De quelle façon des bactéries qui colonisent l’intestin peuvent-elles stimuler les niveaux de dopamine dans le cerveau ? Il y a deux voies possibles : 1) par des facteurs circulant, soit des métabolites produits par les bactéries ou 2) à travers des circuits neuronaux afférents. Des analyses protéomiques sur des échantillons de sang n’ont pas permis d’identifier de métabolite associé significativement à la performance à l’exercice qui est lié au microbiome. Les chercheurs se sont donc concentrés sur les neurones sensitifs qui innervent l’intestin.
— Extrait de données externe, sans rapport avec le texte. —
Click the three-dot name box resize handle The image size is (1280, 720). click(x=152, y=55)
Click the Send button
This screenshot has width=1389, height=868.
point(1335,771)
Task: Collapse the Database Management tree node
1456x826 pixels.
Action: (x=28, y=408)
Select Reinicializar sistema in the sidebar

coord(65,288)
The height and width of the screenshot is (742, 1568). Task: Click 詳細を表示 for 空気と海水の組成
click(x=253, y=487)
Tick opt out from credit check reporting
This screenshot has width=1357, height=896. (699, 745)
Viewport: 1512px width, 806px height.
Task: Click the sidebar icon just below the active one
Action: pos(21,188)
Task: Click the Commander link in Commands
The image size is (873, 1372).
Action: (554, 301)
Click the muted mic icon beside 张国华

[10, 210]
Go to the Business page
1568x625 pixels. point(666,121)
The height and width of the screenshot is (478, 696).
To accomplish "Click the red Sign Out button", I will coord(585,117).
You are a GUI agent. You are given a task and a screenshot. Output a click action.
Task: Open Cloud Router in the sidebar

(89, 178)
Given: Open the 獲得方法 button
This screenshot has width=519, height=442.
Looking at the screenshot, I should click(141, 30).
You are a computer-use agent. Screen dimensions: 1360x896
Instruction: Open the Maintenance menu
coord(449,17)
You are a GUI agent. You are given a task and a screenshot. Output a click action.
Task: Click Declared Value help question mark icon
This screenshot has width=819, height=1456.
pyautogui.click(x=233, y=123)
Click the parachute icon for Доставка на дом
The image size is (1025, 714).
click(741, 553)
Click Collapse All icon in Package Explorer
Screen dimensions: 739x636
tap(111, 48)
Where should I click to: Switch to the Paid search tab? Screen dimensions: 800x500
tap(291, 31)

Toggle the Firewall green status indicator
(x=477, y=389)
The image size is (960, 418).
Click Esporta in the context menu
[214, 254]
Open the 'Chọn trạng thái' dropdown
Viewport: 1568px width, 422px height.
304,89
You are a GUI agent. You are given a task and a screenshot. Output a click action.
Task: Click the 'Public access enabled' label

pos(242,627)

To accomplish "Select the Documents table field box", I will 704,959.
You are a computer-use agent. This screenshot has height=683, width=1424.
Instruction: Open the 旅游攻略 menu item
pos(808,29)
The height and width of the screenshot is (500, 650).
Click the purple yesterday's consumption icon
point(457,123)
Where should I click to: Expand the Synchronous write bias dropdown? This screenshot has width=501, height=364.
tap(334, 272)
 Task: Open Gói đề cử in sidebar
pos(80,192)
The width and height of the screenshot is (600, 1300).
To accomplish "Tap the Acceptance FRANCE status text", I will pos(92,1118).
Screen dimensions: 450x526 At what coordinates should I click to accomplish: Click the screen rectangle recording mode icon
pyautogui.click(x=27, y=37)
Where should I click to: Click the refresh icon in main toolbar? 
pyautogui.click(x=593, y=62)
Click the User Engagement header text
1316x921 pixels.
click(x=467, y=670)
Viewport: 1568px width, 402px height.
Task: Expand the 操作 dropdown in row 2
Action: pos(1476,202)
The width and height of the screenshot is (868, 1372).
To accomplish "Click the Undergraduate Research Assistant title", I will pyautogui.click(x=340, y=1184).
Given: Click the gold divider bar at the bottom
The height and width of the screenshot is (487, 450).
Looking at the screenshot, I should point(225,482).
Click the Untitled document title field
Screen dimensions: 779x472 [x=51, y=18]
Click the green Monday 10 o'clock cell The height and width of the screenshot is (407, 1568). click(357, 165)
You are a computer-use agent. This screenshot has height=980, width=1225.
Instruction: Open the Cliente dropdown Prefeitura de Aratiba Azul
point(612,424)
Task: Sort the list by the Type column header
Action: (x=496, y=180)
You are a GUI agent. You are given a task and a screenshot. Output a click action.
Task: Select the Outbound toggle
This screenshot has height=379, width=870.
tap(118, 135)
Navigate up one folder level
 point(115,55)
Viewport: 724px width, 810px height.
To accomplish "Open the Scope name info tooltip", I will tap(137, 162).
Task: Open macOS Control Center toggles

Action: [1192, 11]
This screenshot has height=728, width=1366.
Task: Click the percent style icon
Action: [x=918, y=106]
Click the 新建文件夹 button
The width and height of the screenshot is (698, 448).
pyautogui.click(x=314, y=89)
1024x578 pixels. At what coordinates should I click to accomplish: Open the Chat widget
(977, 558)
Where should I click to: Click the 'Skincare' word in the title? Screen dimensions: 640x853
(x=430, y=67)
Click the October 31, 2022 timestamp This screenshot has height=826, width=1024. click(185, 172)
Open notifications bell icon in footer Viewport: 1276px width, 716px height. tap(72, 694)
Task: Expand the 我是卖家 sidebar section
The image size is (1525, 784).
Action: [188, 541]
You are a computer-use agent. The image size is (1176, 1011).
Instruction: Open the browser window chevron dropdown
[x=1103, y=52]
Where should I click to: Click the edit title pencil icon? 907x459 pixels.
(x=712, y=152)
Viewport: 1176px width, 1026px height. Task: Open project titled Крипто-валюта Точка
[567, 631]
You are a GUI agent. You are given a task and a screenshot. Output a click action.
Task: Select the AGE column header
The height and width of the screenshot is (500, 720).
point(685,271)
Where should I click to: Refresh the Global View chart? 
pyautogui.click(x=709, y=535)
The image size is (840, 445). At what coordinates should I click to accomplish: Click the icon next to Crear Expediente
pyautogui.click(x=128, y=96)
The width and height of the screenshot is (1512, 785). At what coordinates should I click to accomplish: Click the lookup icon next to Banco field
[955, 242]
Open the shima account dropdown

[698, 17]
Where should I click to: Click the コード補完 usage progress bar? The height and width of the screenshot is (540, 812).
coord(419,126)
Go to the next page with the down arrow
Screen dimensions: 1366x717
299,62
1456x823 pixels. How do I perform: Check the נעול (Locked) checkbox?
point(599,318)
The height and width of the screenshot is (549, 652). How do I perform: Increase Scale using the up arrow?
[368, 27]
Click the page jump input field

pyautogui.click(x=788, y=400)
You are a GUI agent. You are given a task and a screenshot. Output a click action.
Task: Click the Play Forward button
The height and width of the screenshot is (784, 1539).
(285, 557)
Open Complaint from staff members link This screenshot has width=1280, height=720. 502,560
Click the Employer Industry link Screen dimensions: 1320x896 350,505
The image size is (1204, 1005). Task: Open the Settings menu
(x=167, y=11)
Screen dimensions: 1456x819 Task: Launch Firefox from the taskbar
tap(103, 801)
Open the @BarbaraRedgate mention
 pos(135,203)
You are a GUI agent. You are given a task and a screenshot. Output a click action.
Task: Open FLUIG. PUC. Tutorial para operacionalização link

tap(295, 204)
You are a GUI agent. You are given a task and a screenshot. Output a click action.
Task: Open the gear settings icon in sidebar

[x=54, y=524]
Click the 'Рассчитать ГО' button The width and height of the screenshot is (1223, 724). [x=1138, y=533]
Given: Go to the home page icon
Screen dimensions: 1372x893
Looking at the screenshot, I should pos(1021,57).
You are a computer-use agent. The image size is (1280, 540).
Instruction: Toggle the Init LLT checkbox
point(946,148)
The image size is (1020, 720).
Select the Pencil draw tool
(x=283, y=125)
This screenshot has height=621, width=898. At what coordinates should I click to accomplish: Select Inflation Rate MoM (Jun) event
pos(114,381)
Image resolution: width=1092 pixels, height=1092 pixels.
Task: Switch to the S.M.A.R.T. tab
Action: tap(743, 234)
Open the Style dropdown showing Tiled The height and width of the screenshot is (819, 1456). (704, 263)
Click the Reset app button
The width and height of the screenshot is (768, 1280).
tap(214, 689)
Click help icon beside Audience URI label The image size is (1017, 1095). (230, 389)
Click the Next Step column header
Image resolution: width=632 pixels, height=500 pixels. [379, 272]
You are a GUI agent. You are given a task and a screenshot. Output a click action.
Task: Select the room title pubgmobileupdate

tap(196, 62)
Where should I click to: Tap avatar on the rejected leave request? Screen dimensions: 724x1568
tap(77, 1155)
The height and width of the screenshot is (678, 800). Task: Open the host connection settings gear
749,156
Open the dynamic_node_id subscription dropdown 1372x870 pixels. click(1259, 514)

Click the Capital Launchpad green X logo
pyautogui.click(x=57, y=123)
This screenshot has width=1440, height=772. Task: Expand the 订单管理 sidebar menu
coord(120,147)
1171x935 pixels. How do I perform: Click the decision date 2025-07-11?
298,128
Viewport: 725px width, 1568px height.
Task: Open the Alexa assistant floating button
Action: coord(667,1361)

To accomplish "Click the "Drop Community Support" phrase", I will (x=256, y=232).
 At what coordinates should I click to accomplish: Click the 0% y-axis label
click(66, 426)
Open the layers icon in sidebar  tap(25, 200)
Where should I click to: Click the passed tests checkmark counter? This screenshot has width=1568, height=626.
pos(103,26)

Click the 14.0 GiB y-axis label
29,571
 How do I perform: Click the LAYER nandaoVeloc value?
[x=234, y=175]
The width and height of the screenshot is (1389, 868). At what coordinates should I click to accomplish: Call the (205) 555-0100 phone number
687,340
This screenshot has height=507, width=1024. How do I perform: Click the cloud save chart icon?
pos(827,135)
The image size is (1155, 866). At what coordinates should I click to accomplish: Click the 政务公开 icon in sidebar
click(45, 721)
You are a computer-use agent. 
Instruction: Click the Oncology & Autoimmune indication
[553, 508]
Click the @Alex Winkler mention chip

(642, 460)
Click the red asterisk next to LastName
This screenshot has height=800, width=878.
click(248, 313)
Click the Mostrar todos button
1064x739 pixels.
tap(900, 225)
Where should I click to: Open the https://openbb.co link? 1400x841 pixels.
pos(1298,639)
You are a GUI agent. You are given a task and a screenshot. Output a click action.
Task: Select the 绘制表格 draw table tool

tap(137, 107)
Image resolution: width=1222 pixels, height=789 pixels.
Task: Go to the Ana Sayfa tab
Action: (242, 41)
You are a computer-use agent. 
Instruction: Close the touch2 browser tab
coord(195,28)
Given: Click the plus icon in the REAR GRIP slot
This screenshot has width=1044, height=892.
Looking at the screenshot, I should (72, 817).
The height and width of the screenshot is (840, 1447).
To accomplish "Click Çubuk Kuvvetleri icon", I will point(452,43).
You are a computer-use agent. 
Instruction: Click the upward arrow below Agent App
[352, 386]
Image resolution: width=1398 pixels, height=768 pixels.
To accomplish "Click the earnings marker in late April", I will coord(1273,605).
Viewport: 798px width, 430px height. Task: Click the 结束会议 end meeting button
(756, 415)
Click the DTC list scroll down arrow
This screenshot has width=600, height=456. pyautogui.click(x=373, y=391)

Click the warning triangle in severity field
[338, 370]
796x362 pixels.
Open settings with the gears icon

Les chercheurs ont utilisé une lignée de souris (Trpv1DTA) dans laquelle une grande partie des nerfs vague et spinaux afférents qui expriment le récepteur vanilloïde sont absents. La performance à l’exercice des souris Trpv1DTA est peu élevée, comparable à celle des souris normales dont le microbiome a été déplété par des antibiotiques. La déplétion du microbiome dans les souris Trpv1DTA n’a pas modifié la performance à l’exercice.

Comment les bactéries intestinales peuvent-elles activer les nerfs sensitifs de l’intestin ? Les chercheurs ont montré que, in vitro, des neurones du nerf spinal isolés sont activés par des extraits fécaux de souris normales, mais beaucoup moins par des extraits provenant de souris sans microbiome. Ce résultat suggère qu’un métabolite provenant du microbiome est impliqué dans l’activation des nerfs sensitifs. Des analyses métabolomiques ont permis d’identifier des candidats, dont plusieurs parmi les plus puissants étaient des amides d’acides gras (AAG), tel le N-oléoyléthanolamide (OEA). Afin de prouver que ces composés peuvent à eux seuls stimuler la performance à l’exercice, les chercheurs ont introduit des suppléments de cinq AAG au régime alimentaire des souris dont le microbiome a été déplété par des antibiotiques. Cette supplémentation a rétabli les signaux générés par les nerfs sensitifs, la hausse des niveaux de dopamine dans le cerveau et la performance à l’exercice. Puis, les astucieux chercheurs ont transformé des bactéries E. coli que ne produisent normalement pas d’AAG en introduisant les gènes responsables de la production de ces métabolites. Les intestins de souris germ-free ont été colonisés avec cette bactérie modifiée pour produire des AAG ou avec la lignée parentale qui ne produit pas d’AAG. La performance à l’exercice a été améliorée par la colonisation avec les bactéries produisant des AAG, mais pas par celle avec les bactéries parentales. Finalement, les chercheurs ont montré que l’effet des AAG est médié par les récepteurs des endocannabinoïdes de type 1 (CB1), situés dans les nerfs sensitifs au niveau de l’intestin et qui sont connectés au cerveau via la moelle épinière.

Les études réalisées sur des souris ne se traduisent pas toujours chez l’humain, mais l’un comme l’autre possède un système endocannabinoïde similaire connecté au striatum ventral. Les résultats de cette étude laissent entrevoir de possibles interventions basées sur l’alimentation pour augmenter la motivation des personnes à faire de l’exercice et d’optimiser la performance des athlètes d’élite.